EXERCISE DIRECTIONS = Every line below that holds "calendar" must be copied.

EXERCISE INPUT =
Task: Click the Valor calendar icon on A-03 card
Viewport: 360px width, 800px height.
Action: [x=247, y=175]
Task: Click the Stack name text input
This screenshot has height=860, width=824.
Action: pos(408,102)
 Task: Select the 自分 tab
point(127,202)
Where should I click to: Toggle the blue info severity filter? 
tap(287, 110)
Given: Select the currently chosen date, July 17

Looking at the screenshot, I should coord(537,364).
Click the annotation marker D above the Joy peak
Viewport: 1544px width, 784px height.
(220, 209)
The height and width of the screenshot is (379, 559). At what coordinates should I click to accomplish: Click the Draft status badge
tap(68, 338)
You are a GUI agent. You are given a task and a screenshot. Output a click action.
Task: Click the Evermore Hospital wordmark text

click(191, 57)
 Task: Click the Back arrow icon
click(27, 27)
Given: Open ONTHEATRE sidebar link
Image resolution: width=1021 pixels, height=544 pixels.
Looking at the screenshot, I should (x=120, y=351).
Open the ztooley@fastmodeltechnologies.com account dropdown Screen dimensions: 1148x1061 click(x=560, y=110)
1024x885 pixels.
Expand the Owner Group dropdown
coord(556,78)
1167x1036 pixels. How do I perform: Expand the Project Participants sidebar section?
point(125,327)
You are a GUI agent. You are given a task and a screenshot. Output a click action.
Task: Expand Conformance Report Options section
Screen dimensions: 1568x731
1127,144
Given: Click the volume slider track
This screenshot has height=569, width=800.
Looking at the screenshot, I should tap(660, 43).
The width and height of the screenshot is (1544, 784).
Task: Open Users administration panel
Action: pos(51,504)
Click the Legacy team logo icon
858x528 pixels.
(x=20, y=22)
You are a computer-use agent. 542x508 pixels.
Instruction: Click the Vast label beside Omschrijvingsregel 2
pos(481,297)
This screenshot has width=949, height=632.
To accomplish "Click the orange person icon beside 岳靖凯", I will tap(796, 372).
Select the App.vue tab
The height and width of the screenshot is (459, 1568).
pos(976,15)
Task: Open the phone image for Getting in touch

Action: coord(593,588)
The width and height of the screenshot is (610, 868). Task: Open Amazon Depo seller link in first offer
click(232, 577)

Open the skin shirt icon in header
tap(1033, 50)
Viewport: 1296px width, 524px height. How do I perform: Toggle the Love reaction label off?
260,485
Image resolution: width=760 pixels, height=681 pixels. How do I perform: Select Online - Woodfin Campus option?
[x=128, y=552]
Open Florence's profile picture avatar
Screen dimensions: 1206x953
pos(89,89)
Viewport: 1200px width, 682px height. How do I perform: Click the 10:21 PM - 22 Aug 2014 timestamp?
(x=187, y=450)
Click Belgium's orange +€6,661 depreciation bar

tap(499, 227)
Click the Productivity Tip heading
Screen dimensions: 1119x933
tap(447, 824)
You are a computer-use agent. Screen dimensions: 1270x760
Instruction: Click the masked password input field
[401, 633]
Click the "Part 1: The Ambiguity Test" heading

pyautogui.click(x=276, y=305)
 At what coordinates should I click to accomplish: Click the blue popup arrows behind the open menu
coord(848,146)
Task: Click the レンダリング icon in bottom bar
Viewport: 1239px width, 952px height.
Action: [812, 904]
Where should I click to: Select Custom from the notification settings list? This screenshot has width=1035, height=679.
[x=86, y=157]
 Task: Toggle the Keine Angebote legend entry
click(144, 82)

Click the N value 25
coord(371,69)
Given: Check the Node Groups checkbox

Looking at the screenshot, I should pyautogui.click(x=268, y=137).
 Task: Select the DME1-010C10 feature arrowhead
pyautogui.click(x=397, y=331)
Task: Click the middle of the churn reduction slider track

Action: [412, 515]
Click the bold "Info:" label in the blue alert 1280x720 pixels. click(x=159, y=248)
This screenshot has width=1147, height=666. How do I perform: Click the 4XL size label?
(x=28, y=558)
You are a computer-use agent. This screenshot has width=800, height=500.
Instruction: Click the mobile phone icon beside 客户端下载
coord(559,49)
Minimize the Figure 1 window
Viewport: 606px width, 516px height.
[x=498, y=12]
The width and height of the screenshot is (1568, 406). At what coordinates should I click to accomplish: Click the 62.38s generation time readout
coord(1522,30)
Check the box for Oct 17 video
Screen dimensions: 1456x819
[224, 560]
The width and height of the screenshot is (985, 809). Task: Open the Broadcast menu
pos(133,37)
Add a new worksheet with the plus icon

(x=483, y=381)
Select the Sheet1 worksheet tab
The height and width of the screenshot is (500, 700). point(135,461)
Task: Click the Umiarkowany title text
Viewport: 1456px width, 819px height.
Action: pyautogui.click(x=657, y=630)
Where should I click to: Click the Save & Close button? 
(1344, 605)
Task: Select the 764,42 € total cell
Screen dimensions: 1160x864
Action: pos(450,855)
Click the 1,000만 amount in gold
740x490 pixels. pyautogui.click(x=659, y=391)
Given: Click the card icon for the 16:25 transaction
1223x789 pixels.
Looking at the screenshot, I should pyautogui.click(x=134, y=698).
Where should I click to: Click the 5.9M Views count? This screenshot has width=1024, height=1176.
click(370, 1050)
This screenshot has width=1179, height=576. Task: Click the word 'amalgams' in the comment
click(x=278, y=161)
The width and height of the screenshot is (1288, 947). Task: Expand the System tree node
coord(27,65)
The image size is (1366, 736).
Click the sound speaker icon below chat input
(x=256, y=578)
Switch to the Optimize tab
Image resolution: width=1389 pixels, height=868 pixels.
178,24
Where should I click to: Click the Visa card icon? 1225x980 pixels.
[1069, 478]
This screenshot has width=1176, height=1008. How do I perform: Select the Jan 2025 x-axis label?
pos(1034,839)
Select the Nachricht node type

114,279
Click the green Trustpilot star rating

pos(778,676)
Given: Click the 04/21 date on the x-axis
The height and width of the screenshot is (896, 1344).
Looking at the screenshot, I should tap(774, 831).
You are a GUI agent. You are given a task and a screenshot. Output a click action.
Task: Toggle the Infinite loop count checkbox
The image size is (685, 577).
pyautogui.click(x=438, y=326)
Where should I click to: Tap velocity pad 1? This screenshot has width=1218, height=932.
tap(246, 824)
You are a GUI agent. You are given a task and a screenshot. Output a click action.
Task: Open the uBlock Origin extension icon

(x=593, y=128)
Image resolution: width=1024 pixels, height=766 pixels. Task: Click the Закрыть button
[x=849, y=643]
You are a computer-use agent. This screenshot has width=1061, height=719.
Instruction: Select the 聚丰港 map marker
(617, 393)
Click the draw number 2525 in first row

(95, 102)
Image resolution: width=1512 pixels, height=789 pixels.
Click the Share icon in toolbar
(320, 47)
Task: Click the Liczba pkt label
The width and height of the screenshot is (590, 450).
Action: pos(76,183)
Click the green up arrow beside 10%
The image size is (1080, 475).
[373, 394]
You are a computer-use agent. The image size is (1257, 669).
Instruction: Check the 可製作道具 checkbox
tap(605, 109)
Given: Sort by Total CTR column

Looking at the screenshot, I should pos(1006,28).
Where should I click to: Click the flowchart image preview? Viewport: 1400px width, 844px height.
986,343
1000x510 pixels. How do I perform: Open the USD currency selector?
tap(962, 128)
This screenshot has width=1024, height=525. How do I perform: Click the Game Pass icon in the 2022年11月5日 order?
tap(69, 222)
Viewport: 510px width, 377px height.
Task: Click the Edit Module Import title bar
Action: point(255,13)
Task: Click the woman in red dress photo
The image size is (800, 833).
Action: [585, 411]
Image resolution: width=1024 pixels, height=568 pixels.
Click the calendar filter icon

OUTPUT FOR THIS TASK =
Task: Click the Valor calendar icon on A-03 card
Click the calendar filter icon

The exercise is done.